Another issue that might hinder economic development is palm oil, and its effects on Malaysia-EU trade relations. Palm oil is one of Malaysia’s primary industries , accounting for 2.8% of the country’s GDP, and Malaysia is the world’s second-largest producer of palm oil after Indonesia. Since 2010, the Malaysian government and the EU have been working towards establishing a Free Trade Agreement. However, negotiations are on hold due to diverging views on the environmental impact and the sustainability issues associated with the production of palm oil. The initial reaction of the European Parliament on the issue was to ban the use of palm oil for biofuels by 2030. However, looking at the economic consequences of this decision, the EU decided instead to limit the amount of high-risk Indirect Land Use Change (ILUC) biofuels in entering its market. By definition, ILUC occurs when agricultural lands previously used for growing food are converted for biofuel production, resulting in the release of carbon emissions into the air. Biofuels categorized under the high-ILUC risk categories are those that are produced from areas that have a higher concentration of carbon such as forests, wetlands and peatlands.

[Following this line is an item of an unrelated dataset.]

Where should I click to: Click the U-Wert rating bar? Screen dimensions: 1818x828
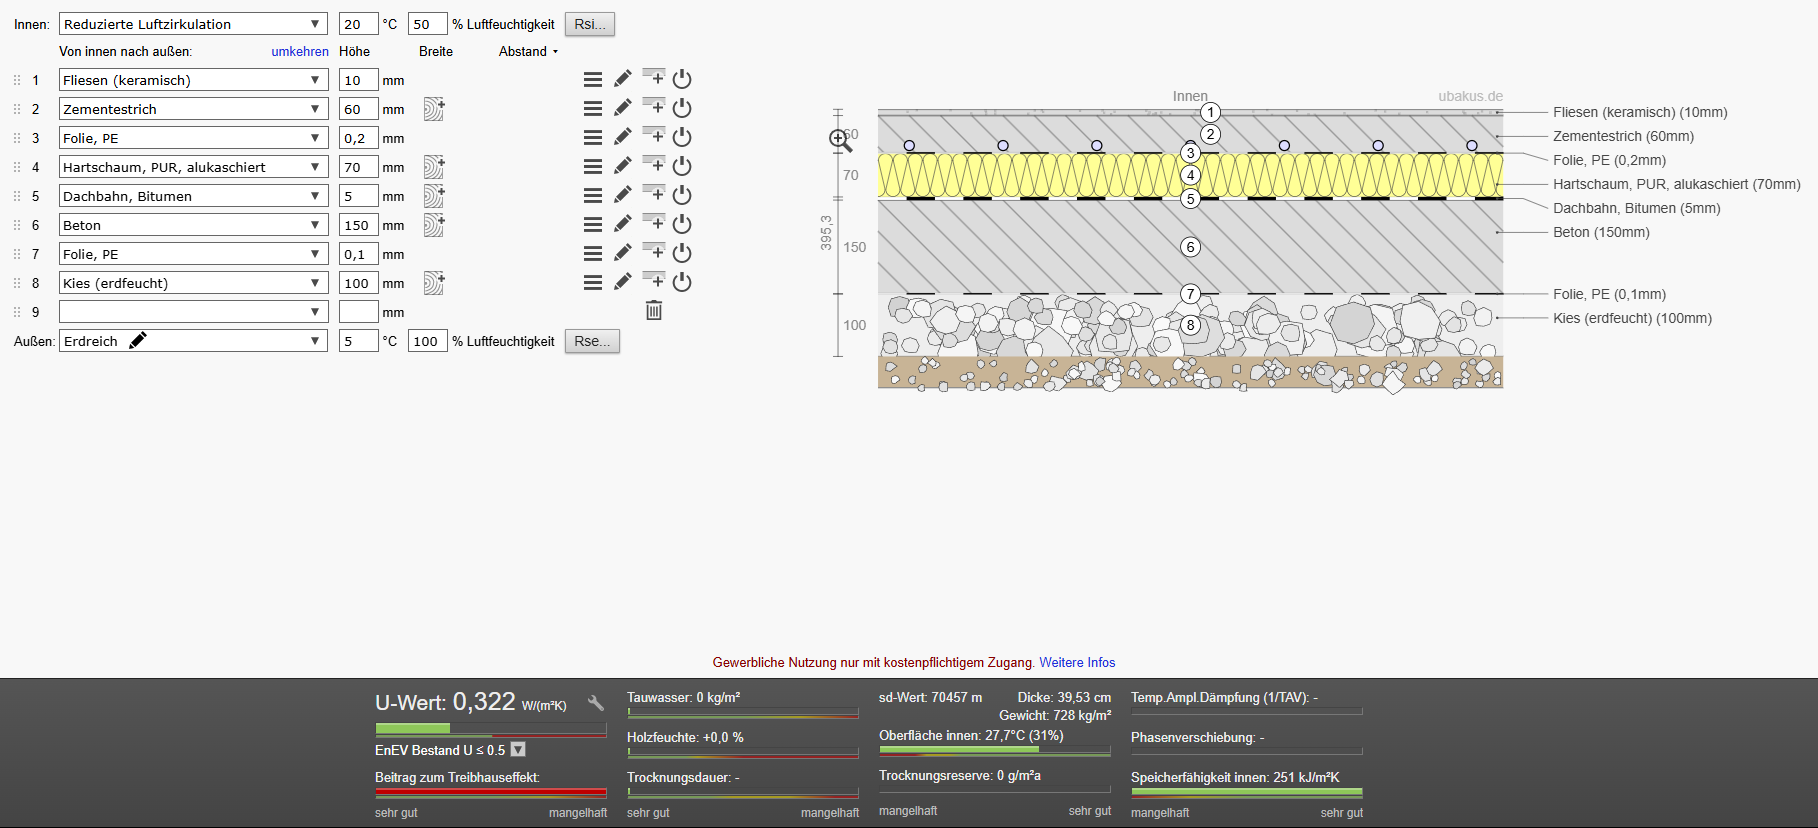490,729
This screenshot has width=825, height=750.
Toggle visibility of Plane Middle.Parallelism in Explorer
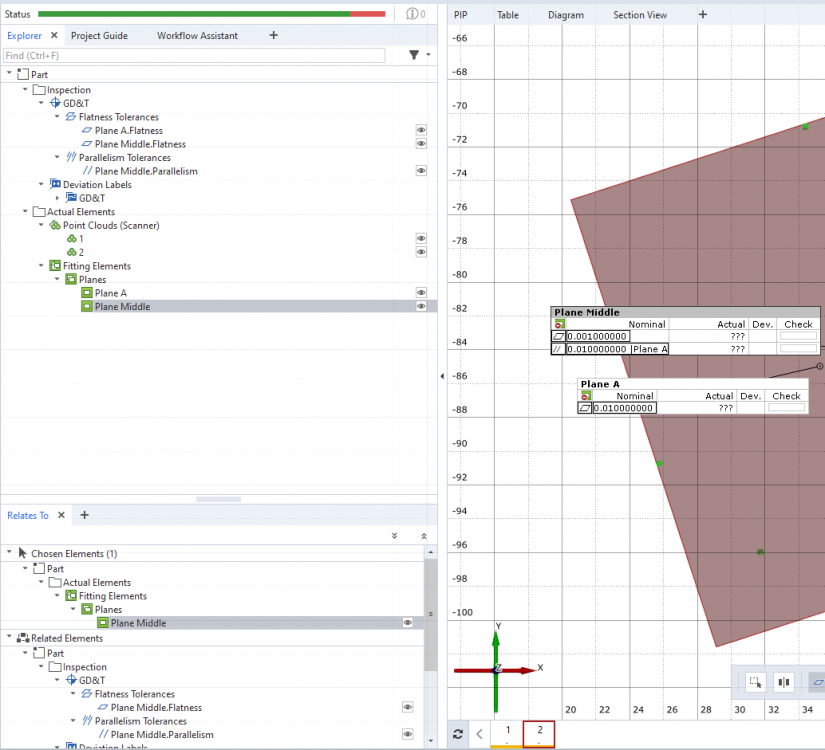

Although this decision created a degree of leniency, it is still difficult for Malaysian palm oil to qualify under the low-ILUC risk category. The government is now working towards expanding the production of sustainable palm oil. This is done by restricting the development of peatlands, banning the conversion of forest reserves for palm oil, and certifying local plantations with the Malaysian Sustainable Palm Oil (MSPO) certification. Doubts remain on whether or not this certification system can be recognized by the EU, and a win-win solution is yet to be agreed. Experts are advising both parties to reassess their terms of engagement in order to create a more favorable outcome for both the palm oil industry and the global environment. 

Considering the above-mentioned elements, Malaysia faces a challenging situation. The income gap and sustainability issues remain detrimental, as they can significantly affect the country both internally and externally. However, the government is highly committed in addressing these problems, and the country appears to be on the right track to recover from the Covid-19 pandemic and continue the path to achieve its 2030 goals.